Abstract Background Left ventricular (LV) circumferential and longitudinal strain provide important insight into LV mechanics and function, each contributing to volumetric changes throughout the cardiac cycle. We sought to explore this strain-volume relationship in more detail, by mathematically integrating circumferential and longitudinal strain and strain rate to predict LV volume and volumetric rates of change. Methods Cardiac magnetic resonance (CMR) imaging from 229 participants from the Alberta HEART Study (46 healthy controls, 77 individuals at risk for developing heart failure [HF], 70 patients with diagnosed HF with preserved ejection fraction [HFpEF], and 36 patients with diagnosed HF with reduced ejection fraction [HFrEF]) were evaluated. LV volume was assessed by the method of disks and strain/strain rate were assessed by CMR feature tracking.
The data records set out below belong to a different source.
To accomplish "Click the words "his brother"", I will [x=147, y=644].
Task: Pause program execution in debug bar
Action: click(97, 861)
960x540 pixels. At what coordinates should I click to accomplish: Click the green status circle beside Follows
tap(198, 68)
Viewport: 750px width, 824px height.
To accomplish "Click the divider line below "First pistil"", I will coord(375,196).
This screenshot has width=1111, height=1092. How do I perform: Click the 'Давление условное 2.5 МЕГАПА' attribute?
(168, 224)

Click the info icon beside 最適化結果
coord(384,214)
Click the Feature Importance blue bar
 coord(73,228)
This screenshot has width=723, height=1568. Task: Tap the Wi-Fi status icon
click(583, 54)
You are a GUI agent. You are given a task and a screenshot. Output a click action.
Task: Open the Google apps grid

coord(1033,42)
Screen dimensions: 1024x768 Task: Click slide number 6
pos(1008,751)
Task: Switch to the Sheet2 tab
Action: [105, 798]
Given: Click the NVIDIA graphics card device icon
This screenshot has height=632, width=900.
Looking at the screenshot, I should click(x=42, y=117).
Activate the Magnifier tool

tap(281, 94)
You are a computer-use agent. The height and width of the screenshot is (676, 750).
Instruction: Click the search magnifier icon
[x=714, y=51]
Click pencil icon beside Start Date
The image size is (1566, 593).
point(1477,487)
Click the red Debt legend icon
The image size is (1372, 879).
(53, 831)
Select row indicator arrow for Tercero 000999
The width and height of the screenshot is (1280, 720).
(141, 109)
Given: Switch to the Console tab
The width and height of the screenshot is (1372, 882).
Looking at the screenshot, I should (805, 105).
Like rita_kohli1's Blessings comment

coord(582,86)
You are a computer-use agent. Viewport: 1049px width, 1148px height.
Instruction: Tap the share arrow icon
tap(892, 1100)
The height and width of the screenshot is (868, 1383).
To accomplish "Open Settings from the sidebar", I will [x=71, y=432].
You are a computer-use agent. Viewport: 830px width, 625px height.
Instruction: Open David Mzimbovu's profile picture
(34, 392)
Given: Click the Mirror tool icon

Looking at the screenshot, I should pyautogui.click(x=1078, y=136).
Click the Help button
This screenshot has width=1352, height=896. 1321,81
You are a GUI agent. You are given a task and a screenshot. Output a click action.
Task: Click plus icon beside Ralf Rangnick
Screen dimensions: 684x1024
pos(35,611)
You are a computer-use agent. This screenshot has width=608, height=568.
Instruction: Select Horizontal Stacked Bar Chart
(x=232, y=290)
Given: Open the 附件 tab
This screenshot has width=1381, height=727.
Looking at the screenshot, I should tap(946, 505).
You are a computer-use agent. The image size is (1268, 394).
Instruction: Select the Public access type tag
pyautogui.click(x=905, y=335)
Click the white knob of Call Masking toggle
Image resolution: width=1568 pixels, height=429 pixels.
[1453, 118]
Results Integrating endocardial circumferential and longitudinal strain provided a close approximation of LV ejection fraction (EFStrain), when compared to gold-standard volumetric assessment (EFVolume: r = 0.94, P < 0.0001). Likewise, integrating circumferential and longitudinal strain rate provided a close approximation of peak ejection and peak filling rates (PERStrain and PFRStrain, respectively) compared to their gold-standard volume-time equivalents (PERVolume, r = 0.73, P < 0.0001 and PFRVolume, r = 0.78, P < 0.0001, respectively). Moreover, each integrated strain measure differentiated patients across the HF continuum (all P < 0.01), with the HFrEF group having worse EFStrain, PERStrain, and PFRStrain compared to all other groups, and HFpEF having less favorable EFStrain and PFRStrain compared to both at-risk and control groups. Conclusions The data herein establish the theoretical framework for integrating discrete strain components into volumetric measurements across the cardiac cycle, and highlight the potential benefit of this approach for differentiating patients along the heart failure continuum.